The origins of the Chicago School lie in a strong commitment to libertarianism and nonintervention. Economic models of perfect competition best suited these goals. The early strength of the Chicago School was that it provided simple, convincing answers to everything that was wrong with antitrust policy in the 1960s, when antitrust was characterized by over-enforcement, poor quality economics or none at all, and many internal contradictions.

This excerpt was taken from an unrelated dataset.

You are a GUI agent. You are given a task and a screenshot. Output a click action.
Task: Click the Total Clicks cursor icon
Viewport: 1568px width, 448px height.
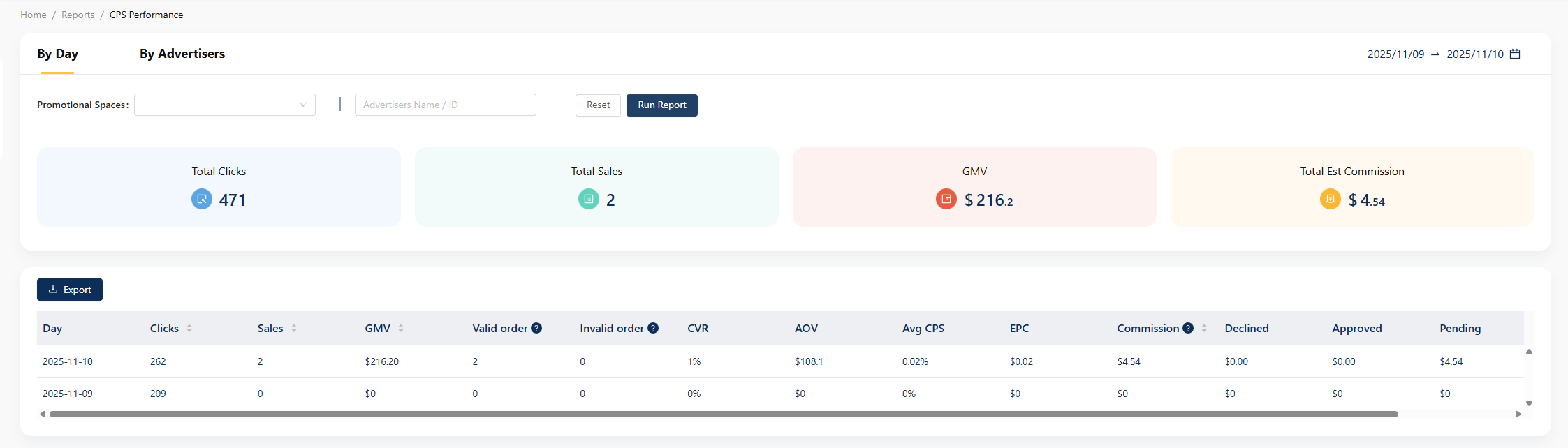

The Chicago School’s greatest weakness is that it did not keep up. Its leading advocates either spurned or ignored important developments in economics that gave a better accounting of an economy that was increasingly characterized by significant product differentiation, rapid innovation, networking, and strategic behavior. The Chicago School’s protest that newer models of the economy lacked testability lost its credibility as industrial economics experienced an empirical renaissance, nearly all of it based on models of imperfect competition.

What kept Chicago alive was the financial support of firms and others who stood to profit from less intervention. Properly designed antitrust enforcement is a public good. Its beneficiaries—consumers—are individually small, numerous, scattered, and diverse. Those who stand to profit from nonintervention were fewer in number, individually much more powerful, and much more united in their message. As a result, the Chicago School went from being a model of enlightened economic policy to an economically outdated but nevertheless powerful tool of regulatory capture.